今でも、あの時に見た深海の青色を思い出すと、胸の奥に何とも言えないざわめきが広がる。
数年前の夏、私は趣味のスキンダイビングで海に潜っていた。酸素ボンベなど大げさな装備はなく、ただ肺の中に溜め込んだ空気だけを頼りに、私は水面から一気に沈み込んでいった。およそ十メートルほど。耳が痛くなるほどの水圧を感じながらも、私は海中に広がる青い世界の静謐さに酔いしれていた。
上下の感覚は曖昧で、海面にきらめく光は天井なのか、それとも遠い異世界の入口なのか分からなかった。海中にいると、不思議と自分の心も透き通っていくようで、澄みきった青さがそのまま胸の中に流れ込んでくる。私は、ただその静けさに身を委ねていた。
だが、至福の時間は唐突に終わりを告げた。
身体ごと叩きつけられるような衝撃が走り、視界は一瞬にして真っ白に塗り潰された。音も感覚も奪われ、私は水の中で方向すら掴めず漂っていた。ようやく意識が戻った時、脳裏に浮かんだのは「衝突」という言葉だった。後に分かったのは、漁船の船底にぶつけられたのだという事実だった。
頭は割れるように痛み、命令を出しても四肢はぎこちなく震えるばかりで動かない。水中に沈んでは必死に浮かび上がろうとし、そのたびに肺が焼け付く。頭部から血が流れ出し、周囲の海が不気味なほど赤く染まっていった。私は、そこで初めて「死」というものを現実に感じた。
「もう駄目かもしれない」
そう思った瞬間、なぜか不思議な安らぎが訪れた。身体は傷つき、意識は遠のいていくのに、波に揺られているとまるで母の腕に抱かれているかのような心地よさに包まれたのだ。死の間際に人は幻をみるというが、私が見たのは幻ではなかった。
意識がぼやけては戻る。その繰り返しの中で、突然、私は「誰かに助けられた」と確信した。腕を引かれたような感覚。だが、周囲を見ても人の姿はない。私が辿り着いたのは岸から繋がる岩場だった。奇妙だったのは、その岩が硬い感触ではなく、温かく柔らかい大きな掌のように私を受け止めていたことだった。
さらに、その瞬間を追うように大波が押し寄せ、私は海面から引き上げられるようにして岩場の上へと打ち上げられた。信じ難いことに、私の全身を覆っていたのは厚く絡みついた海草だった。岩肌の鋭さから私を守るように、海草は柔らかな絨毯となっていた。血に染まった私を包み、まるで「ここに生きろ」と言わんばかりに支えてくれていた。

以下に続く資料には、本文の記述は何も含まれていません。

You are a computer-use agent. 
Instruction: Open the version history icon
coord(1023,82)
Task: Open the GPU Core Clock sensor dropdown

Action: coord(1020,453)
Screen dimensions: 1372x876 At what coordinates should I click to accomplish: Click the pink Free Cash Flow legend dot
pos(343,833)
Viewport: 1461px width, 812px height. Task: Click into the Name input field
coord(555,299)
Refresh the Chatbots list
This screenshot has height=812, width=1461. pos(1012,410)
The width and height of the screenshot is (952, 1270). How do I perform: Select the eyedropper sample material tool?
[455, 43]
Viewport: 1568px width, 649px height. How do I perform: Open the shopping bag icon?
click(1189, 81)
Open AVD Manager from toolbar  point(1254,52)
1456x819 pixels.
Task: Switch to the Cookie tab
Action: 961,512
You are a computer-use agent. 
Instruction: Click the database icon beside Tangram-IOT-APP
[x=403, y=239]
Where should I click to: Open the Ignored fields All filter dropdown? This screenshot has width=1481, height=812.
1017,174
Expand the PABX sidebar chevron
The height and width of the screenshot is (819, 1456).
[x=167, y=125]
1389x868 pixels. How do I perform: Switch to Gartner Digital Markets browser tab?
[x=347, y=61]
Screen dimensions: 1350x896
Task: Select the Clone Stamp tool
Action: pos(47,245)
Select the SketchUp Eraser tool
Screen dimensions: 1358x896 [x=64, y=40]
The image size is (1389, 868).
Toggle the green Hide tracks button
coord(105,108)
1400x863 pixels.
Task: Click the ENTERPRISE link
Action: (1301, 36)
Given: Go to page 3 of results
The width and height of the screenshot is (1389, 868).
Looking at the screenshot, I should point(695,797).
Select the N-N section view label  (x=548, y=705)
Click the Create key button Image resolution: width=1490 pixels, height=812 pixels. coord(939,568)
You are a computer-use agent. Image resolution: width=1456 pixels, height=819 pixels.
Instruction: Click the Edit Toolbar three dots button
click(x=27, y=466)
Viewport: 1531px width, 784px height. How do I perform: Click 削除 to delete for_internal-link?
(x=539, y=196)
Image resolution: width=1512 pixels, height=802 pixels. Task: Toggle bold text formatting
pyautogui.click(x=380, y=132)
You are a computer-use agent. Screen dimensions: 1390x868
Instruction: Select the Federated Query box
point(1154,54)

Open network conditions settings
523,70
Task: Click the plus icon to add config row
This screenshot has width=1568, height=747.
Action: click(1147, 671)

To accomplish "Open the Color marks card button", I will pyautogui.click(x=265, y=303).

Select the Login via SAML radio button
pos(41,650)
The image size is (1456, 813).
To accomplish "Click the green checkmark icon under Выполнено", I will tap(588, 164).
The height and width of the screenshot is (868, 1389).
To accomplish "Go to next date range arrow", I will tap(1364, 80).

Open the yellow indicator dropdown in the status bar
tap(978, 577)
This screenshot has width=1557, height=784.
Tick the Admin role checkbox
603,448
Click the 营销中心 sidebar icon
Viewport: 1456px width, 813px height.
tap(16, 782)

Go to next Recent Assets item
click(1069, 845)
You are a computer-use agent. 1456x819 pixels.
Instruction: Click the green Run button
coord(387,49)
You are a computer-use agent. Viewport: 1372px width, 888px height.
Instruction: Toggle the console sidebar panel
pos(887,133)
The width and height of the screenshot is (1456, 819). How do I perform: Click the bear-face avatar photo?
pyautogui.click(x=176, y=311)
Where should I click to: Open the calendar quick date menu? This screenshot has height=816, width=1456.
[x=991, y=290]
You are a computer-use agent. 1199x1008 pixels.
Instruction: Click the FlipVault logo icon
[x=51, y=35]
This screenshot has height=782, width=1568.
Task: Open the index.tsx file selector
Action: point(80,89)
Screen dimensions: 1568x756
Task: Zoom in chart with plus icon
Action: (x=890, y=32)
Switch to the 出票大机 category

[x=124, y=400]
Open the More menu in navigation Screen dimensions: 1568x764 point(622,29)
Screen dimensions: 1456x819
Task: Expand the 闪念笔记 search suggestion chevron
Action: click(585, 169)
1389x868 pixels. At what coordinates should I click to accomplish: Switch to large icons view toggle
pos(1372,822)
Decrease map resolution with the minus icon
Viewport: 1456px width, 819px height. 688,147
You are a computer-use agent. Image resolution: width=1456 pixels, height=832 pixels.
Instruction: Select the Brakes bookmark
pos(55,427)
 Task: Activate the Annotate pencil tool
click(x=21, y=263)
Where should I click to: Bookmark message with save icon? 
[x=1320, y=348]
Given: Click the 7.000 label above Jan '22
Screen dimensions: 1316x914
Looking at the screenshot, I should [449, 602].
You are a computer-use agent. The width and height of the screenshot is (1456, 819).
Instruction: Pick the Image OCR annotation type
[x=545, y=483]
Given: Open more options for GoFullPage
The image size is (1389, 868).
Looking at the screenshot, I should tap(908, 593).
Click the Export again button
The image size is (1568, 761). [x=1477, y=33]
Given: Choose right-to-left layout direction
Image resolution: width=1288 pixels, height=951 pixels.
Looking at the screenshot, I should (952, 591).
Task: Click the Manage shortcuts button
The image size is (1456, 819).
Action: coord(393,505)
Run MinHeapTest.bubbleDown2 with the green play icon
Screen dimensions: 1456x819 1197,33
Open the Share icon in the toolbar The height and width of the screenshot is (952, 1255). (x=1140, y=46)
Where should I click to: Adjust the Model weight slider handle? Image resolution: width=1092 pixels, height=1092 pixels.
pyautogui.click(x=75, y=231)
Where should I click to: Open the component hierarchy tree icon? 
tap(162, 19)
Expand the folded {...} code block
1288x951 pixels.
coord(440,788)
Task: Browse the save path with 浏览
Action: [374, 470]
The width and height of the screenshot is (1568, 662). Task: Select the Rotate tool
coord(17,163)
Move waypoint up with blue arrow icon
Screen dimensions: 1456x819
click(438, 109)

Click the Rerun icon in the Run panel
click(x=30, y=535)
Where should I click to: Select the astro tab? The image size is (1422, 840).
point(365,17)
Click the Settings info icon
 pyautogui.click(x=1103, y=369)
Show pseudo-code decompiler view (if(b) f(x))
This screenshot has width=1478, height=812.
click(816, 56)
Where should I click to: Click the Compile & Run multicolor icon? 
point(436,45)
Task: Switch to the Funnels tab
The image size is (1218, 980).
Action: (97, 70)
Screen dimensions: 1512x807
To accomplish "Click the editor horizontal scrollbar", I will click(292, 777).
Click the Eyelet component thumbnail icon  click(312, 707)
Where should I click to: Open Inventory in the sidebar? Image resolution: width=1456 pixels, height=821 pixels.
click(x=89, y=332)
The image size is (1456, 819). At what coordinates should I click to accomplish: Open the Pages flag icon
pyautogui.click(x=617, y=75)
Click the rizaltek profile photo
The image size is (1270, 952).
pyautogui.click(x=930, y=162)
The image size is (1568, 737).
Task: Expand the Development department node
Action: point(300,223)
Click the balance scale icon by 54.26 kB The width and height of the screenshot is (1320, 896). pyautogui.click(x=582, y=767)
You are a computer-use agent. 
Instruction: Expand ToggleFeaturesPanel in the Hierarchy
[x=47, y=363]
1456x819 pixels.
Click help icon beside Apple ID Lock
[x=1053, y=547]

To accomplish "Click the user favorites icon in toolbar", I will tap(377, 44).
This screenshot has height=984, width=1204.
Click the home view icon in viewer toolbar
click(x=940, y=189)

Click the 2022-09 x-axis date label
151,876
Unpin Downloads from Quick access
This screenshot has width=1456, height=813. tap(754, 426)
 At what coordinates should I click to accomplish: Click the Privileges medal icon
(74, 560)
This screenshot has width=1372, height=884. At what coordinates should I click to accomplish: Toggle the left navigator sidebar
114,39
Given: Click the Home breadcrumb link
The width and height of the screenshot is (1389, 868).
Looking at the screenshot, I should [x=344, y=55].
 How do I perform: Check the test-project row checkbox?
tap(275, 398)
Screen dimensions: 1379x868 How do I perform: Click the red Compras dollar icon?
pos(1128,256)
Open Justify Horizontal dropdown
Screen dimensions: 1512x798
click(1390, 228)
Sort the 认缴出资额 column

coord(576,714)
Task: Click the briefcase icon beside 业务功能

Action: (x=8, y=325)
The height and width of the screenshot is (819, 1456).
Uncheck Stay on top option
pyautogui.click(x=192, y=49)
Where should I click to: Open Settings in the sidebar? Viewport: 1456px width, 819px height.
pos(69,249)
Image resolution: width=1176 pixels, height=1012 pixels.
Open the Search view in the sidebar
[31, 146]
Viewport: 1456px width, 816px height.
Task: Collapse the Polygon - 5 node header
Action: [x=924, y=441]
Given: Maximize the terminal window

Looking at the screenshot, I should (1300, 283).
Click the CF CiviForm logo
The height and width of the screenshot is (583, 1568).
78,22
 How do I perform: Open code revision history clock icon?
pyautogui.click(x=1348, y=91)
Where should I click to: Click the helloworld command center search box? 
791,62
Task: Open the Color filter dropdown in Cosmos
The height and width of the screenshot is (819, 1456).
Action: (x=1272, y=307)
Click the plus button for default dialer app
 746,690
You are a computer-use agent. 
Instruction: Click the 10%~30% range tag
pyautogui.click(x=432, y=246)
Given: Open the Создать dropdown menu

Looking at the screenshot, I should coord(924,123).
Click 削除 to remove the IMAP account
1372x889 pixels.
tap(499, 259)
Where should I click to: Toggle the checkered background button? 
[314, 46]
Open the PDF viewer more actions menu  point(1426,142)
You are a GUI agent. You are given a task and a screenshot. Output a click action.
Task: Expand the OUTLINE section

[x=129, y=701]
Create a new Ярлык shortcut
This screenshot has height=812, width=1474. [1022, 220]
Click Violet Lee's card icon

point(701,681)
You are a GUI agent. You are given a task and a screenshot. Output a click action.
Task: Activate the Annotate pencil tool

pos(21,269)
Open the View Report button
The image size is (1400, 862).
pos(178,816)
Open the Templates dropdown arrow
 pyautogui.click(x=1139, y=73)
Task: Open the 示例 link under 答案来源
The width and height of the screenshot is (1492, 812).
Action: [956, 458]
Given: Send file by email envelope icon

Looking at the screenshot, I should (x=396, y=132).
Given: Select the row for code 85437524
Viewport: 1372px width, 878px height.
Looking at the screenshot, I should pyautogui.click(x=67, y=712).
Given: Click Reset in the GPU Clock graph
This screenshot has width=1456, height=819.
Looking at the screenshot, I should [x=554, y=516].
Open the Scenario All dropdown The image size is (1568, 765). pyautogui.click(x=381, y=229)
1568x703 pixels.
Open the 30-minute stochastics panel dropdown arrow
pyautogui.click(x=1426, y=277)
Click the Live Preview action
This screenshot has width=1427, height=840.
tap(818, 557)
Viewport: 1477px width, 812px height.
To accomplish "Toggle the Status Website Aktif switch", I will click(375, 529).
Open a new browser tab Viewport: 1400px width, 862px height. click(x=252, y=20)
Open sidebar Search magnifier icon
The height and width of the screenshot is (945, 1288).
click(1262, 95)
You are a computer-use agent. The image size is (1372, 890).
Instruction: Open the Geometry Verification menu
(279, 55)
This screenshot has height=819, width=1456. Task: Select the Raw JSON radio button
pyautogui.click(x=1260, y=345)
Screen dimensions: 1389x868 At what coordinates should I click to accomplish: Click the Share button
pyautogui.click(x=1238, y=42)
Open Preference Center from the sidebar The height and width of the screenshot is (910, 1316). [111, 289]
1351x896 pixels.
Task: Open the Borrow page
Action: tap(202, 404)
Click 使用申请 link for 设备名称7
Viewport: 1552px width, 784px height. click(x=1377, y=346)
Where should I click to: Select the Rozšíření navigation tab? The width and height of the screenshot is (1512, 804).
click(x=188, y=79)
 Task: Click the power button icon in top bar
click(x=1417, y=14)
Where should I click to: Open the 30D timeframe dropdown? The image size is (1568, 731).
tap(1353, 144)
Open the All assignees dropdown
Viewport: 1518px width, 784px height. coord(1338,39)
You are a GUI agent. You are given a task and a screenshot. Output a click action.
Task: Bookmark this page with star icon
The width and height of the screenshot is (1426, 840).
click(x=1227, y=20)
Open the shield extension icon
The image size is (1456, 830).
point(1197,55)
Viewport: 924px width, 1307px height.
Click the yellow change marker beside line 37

朦朧とした意識の中で、涙があふれ続けた。理屈では説明できない。ただ、その温もりに、私は人間ではない大きな何かの「意志」を感じていた。神だとか精霊だとか、そうした名前をつけることは出来ない。けれど確かに、あの瞬間の私は、自然そのものに抱きしめられていたのだ。
やがて立ち上がろうとした時、不思議な光景が広がった。全身にまとわりついていた海草たちが、一斉に海へと戻っていったのだ。生命の塊のように蠢きながら、潮の流れに乗って去っていく。まるで自分の役割を果たしたと言わんばかりに。
私はただ呆然と立ち尽くしていた。恐怖よりも強い感情――それは感謝だった。海を愛してきた私に、海もまた応えてくれたのだと思えた。生と死の境を揺れ動いたあの数分間、私は確かに「愛」を感じた。血と痛みと恐怖の中で、それでも胸に刻まれたのは、自然が与えてくれた温もりだった。
今も時折、あの出来事を思い返す。人の手による救助ではなかった。だが、私を救ったのは確かに何かの「手」だった。岩の感触ではなく、柔らかで大きな掌。あの瞬間から、私にとって海は単なる趣味の対象ではなくなった。
「愛し、愛されてこそ命は輝く」
陳腐な言葉かもしれない。しかし私はあの時、海にそれを教えられた。あの大きな青の揺籠に抱かれた体験は、今も私の人生を支えている。